Previous codifications of the section also suggest that the present Code word "title" yields the proper interpretation. The provision which is now 54 F.S.M.C. 902 has uniformly been codified as applying to all taxes in existence in the Trust Territory and the Federated States of Micronesia.
The word "chapter" in Public Law 3-32 was never employed in any codification. The first Trust Territory Code produced after enactment of Public Law 3-32 changed the word chapter to "part." 77 TTC 202 (1970). The penalty provision therefore referred to all of part I, which imposed the same taxes and fees which formerly had been in chapter 18 of the 1966 Code. When gross revenue tax provisions were enacted in 1971, they were inserted in part I of title 77 of the Supplement to the 1970 Code, thus were reached by the 77 TTC 202 reference to "any tax ... under this part."
In the final Trust Territory Code, published in 1980, the penalty provision which is now 54 F.S.M.C. 902 was codified at 77 TTC 202. In that codification, the word "part" was changed to "title" so 77 TTC 202 contained precisely the language that is now in 54 F.S.M.C. 902. In the 1980 Trust Territory Code, the gross revenue provisions were set out in title 77 so the language of 77 TTC 202 reached gross revenue taxes, just as does the language at 54 F.S.M.C. 902 in the Code of the Federated States of Micronesia now.
Plainly then, the word "title" in 54 F.S.M.C. 902 is consistent with all previous codifications of Public Law 3-32 in that the penalty provisions in all versions have reached all forms of taxes payable under the Code. If this codification is a mistake, it is not one this Court would lightly set aside, for the codification now represents a uniform approach relied upon by tax officials and taxpayers alike, and left intact by legislators for more than fifteen years.

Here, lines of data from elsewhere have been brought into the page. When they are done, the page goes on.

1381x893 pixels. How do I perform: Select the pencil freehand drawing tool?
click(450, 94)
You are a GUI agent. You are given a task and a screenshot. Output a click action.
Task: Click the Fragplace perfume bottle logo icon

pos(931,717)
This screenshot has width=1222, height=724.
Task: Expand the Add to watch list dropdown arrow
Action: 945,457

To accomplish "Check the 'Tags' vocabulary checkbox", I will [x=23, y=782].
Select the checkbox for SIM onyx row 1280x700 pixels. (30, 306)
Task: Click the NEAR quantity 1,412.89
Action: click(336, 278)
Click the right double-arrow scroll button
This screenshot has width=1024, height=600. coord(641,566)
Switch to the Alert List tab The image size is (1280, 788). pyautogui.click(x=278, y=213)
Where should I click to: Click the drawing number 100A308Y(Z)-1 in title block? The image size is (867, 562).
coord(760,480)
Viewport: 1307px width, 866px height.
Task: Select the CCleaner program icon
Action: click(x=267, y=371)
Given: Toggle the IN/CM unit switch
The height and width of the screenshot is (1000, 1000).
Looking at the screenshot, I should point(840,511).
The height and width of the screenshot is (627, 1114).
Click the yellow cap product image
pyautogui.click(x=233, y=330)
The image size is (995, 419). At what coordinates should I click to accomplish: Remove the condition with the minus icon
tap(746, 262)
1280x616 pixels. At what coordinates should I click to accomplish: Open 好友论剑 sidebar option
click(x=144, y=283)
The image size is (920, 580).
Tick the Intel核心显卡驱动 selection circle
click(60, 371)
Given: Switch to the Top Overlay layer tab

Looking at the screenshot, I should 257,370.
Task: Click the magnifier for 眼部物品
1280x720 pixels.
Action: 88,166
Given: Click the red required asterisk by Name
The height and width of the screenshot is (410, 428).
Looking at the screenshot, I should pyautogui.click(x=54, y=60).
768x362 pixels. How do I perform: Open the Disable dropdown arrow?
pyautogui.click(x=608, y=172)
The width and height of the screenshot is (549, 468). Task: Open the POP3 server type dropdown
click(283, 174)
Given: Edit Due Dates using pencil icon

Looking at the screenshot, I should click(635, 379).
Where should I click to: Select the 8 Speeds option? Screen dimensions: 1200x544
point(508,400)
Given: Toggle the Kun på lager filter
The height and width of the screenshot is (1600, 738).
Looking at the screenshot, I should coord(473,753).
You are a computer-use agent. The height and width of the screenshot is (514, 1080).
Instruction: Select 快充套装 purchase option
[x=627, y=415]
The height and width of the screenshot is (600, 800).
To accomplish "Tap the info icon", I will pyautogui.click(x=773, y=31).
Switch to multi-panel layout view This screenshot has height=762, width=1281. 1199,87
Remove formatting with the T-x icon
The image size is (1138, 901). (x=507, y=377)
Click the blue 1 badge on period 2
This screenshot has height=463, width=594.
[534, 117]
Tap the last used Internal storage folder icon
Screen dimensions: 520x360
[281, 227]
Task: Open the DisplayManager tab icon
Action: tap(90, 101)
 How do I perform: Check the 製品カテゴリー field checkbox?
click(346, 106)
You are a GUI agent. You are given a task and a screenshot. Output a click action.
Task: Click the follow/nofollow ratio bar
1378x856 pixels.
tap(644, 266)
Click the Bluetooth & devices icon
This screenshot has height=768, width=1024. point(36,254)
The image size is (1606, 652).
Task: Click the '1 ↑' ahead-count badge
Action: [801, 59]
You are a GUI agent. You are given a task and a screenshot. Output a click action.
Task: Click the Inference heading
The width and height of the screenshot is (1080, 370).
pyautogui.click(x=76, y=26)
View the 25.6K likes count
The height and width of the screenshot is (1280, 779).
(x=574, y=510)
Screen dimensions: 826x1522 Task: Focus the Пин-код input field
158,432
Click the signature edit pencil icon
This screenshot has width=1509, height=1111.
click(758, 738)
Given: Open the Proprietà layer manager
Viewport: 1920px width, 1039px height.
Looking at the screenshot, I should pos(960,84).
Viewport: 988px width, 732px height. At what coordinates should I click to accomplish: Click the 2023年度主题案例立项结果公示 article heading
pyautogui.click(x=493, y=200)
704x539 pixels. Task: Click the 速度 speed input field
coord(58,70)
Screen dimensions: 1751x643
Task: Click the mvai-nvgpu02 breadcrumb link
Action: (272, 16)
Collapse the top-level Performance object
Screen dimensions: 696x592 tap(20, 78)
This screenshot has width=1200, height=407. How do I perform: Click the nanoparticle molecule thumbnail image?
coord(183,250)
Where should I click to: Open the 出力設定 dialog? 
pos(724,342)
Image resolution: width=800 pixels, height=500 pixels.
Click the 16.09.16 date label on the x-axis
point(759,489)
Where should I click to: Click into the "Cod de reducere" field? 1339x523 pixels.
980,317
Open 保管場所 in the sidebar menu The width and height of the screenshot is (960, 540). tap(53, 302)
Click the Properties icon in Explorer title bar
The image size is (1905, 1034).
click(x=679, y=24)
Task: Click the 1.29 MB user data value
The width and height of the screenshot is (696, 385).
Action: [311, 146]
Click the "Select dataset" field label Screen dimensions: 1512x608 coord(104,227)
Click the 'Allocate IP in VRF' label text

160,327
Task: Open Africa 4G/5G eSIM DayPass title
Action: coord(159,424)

Finally, rules of statutory interpretation would doom Webster George's argument here. If we were to adopt the position that the word "title" in § 902 should read "chapter," the resulting reference in § 902 to "tax ... imposed under this chapter" would be rendered nonsensical. Chapter 9 does not impose any tax, so there would be nothing to which that language would apply. In Tammow v. FSM, 2 FSM Intrm. 53 (App. 1985), we considered a constitutional provision threatened in an analogous situation. The interpretation urged by the defendant in that case would have robbed the Major Crimes Clause of its meaning. To that threat we responded, "Interpretations which strip constitutional clause of substance and effect run against the norms of constitutional interpretation and are greatly disfavored." Id. at 57. This rule is also applicable to statutes. Statutory language must be read in a way that retains its sense and meaning wherever possible.
Conclusion
The Code of the Federated States of Micronesia is the official version of all statutory language set out there. The penalty provision now codified
[2 FSM Intrm. 95]
at 54 F.S.M.C. 902 unambiguously applies to all of title 54.
I therefore conclude that the penalty provisions of 54 F.S.M.C. 902 do apply to the gross revenue tax provisions of the Code. Webster George is therefore subject to a penalty in the amount of $7,610.76 by virtue of his failure to pay gross revenue taxes levied or imposed upon him for more than ten months. An order to that effect shall issue.